◆ **Task objective**
Return only those lines of the records below in which "Function" appears.

◆ **Source records**

- - - - - - -

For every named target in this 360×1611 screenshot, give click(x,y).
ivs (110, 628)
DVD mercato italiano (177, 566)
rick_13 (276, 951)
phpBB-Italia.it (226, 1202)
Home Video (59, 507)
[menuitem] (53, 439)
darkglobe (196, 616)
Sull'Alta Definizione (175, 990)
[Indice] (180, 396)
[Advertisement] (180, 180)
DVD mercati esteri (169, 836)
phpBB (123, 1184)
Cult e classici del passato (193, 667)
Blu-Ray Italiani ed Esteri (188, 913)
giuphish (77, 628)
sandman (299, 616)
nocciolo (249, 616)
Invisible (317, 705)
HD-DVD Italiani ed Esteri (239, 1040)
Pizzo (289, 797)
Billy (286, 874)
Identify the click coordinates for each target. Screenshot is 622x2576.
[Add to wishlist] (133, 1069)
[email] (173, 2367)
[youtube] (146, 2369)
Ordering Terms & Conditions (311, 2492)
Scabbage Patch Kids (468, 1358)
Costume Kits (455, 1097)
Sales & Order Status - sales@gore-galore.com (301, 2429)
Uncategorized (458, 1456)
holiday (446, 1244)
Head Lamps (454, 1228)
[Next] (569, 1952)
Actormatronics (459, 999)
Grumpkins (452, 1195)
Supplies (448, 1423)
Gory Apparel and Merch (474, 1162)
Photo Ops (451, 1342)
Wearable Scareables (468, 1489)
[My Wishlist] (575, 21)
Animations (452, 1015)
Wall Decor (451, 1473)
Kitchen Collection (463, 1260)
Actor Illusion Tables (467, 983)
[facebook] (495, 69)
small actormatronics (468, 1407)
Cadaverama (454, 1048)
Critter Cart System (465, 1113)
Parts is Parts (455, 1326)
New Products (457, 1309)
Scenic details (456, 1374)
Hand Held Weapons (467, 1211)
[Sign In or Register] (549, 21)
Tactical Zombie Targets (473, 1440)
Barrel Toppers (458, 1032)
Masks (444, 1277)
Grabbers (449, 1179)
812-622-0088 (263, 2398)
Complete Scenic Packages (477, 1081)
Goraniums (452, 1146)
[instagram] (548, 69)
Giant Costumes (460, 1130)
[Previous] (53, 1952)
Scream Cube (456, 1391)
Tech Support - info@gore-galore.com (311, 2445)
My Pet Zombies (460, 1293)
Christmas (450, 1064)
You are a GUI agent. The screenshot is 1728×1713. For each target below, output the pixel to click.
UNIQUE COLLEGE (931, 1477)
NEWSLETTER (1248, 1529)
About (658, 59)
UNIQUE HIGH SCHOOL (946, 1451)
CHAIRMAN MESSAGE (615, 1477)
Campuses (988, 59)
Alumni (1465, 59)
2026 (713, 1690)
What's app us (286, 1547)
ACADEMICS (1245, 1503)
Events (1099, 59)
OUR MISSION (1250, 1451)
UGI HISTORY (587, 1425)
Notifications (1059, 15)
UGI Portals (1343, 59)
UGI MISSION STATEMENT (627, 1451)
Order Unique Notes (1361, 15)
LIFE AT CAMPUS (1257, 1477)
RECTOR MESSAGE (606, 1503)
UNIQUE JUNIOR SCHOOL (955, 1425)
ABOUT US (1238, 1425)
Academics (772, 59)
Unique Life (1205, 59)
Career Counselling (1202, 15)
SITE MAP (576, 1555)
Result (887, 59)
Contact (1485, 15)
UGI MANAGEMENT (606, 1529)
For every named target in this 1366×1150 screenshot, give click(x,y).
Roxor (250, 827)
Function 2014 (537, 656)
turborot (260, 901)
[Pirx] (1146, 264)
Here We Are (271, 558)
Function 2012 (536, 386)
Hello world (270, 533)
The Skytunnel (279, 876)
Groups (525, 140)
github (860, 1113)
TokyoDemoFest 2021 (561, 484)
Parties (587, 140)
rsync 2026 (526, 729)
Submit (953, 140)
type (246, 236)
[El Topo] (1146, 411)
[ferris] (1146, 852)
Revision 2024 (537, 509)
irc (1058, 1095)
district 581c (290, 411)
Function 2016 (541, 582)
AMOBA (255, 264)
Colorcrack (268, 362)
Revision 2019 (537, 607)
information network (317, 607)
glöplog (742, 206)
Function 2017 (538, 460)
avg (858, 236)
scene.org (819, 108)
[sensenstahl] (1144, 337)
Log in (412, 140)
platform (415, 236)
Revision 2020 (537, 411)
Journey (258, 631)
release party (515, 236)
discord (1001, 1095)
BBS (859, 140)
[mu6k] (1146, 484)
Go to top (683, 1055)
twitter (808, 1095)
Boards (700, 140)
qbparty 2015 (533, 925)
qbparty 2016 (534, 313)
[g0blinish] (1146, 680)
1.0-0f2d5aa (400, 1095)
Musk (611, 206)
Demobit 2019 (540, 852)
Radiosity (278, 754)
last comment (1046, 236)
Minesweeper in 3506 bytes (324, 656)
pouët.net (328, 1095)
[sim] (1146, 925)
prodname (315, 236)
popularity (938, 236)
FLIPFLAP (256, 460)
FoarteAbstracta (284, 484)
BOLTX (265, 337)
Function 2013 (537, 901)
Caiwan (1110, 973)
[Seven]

- - - - - - -

◆ **Solution to the exercise**
Function 2014 (537, 656)
Function 2012 (536, 386)
Function 2016 (541, 582)
Function 2017 (538, 460)
Function 2013 (537, 901)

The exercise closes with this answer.